Sue Ann é uma imagem que estamos acostumadas a ver na televisão e no cinema sempre refletindo uma condição mágica: com função de suporte emocional, servil para pessoas brancas e transbordando empatia por todo e qualquer ser vivo. A repetição dessa representação do corpo, carregado de ideias negativas, estereotipadas e racistas solidificou a Mãe Preta/Mammy como uma imagem de controle (COLLINS, 2019) que as classes dominantes usam para confinar os indivíduos, bem como definir como agem, como serão tratadas, vistas e, sobretudo, para manter vívida a relação de poder colonial no racismo cotidiano (KILOMBA, 2019). Assim, os jovens Chaz, Haley, Maggie e Andie não se relacionam com Sue Ann, mas com a imagem de controle da mãe-preta. Já Darrel, o único negro do grupo, não tem equivalente no passado recente, o que ironiza a "tolerância" e inclusão social que vivemos e a incorporação primeira de negros homens (um comentário sobre a ideia de que a intersecção de opressões é um fator importante pra entender as causas da violência contra Sue Ann).
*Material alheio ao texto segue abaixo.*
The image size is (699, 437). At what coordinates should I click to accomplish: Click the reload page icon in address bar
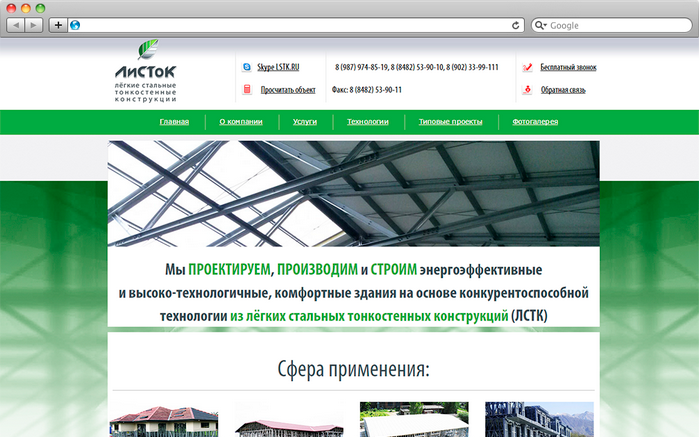pyautogui.click(x=516, y=25)
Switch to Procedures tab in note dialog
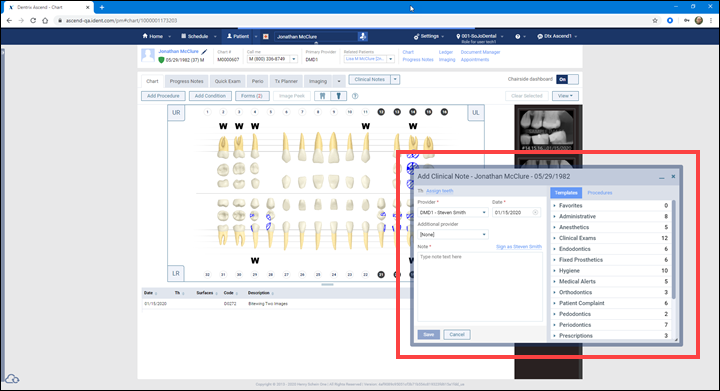The width and height of the screenshot is (720, 391). click(600, 193)
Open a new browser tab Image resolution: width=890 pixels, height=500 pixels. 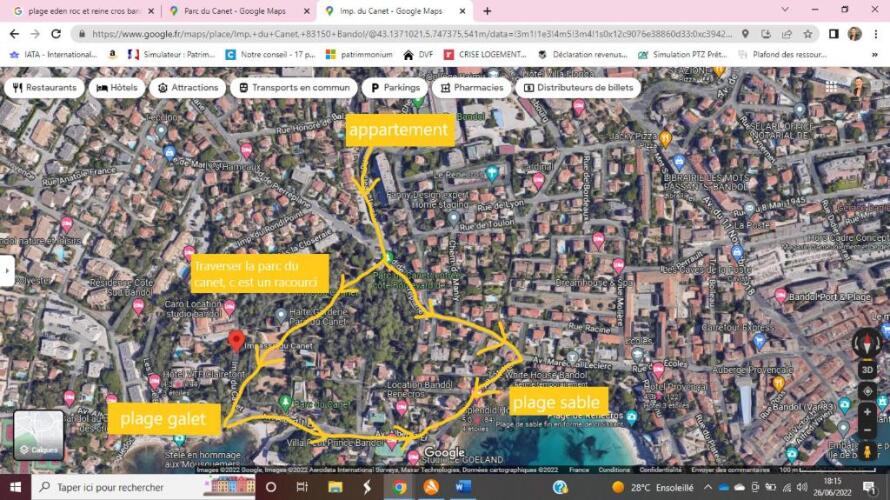487,11
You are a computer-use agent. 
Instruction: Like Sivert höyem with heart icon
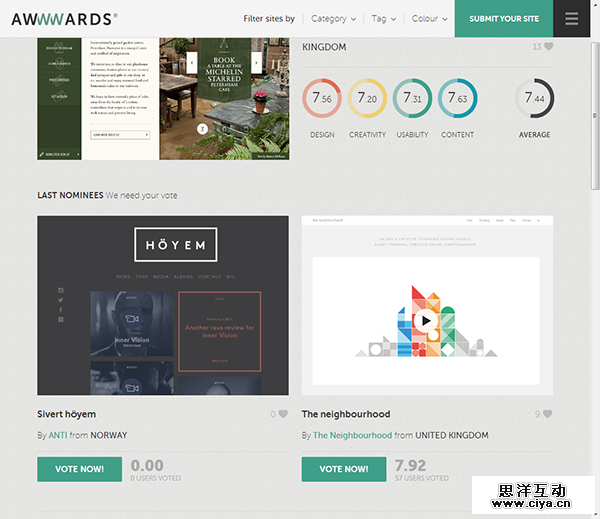(283, 414)
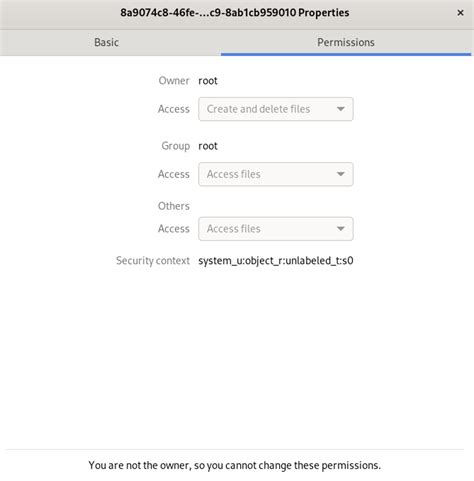Close the Properties dialog
Viewport: 474px width, 481px height.
click(x=460, y=13)
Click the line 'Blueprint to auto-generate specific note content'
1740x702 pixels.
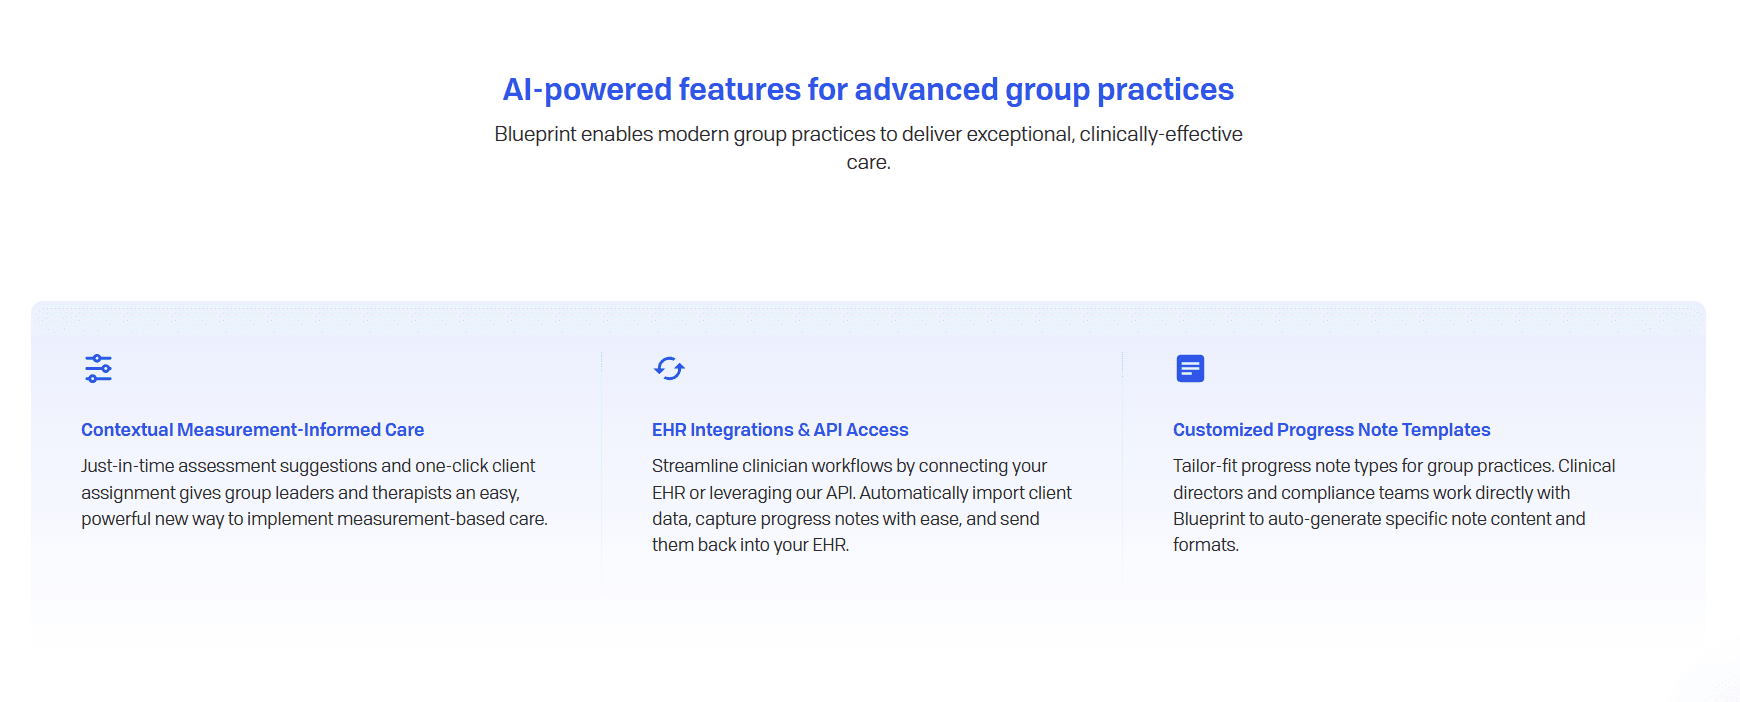[x=1379, y=519]
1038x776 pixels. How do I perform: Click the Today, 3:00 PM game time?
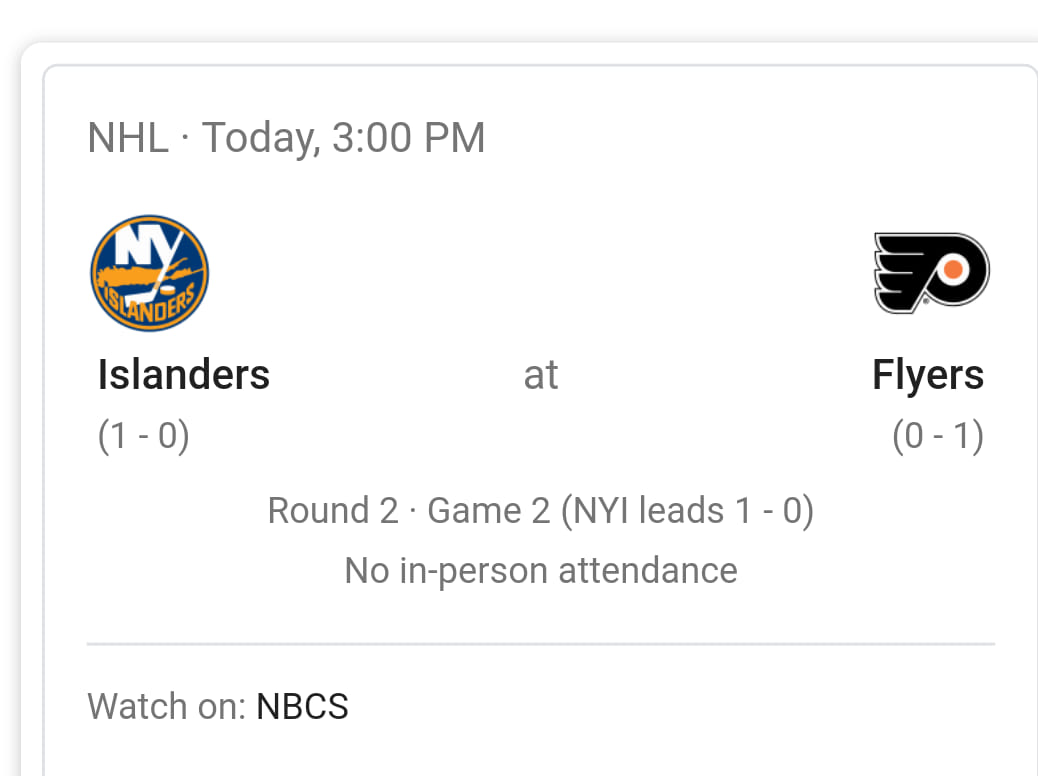tap(344, 139)
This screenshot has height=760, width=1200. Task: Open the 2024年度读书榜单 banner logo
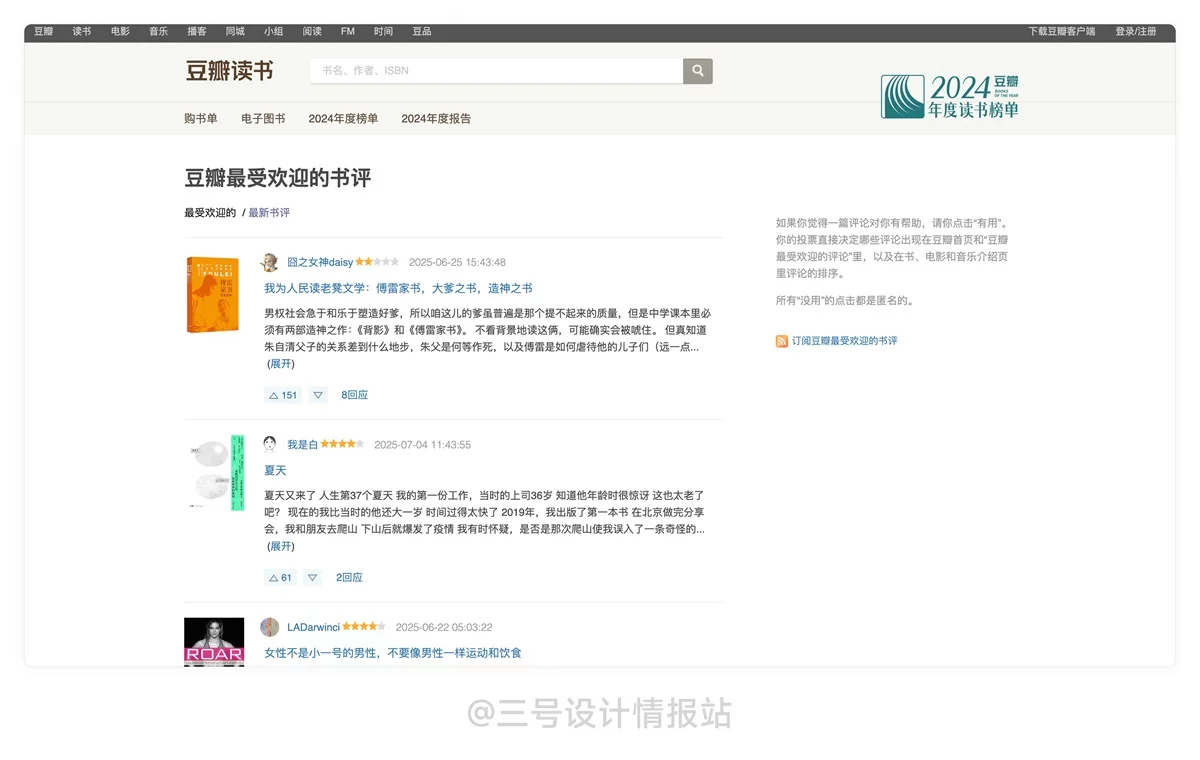tap(948, 94)
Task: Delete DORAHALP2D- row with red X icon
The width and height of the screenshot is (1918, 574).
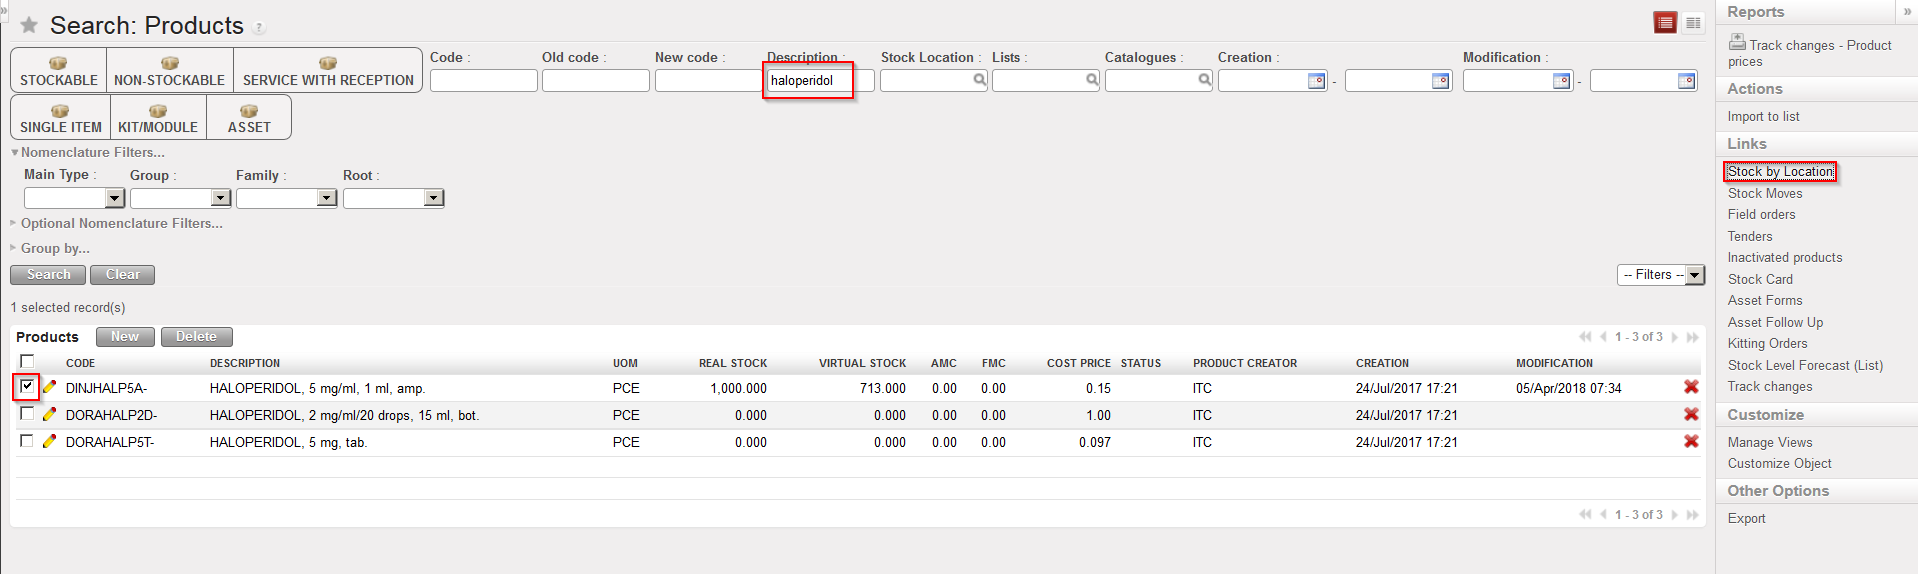Action: coord(1691,415)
Vale observar que Darrel funciona como alívio cômico, irrelevante, sempre tentando se conectar a Ma de forma inconveniente: “Tem pizza, Ma?” ou “É. Todos aqueles navios levando o nosso povo. Não é, Sue Ann?”. As estratégias para tentar invisibilizar a diferença e o desejo de pertencer são bastante conhecidas por Má, pois ela viveu tempos "mais extremos", então mesmo optando por perucas lisas (por exemplo) ela demonstra ter consciência de que ter a pele negra e usar máscaras sociais brancas não eximem ninguém de sofrer racismo, muito menos garante inserção real.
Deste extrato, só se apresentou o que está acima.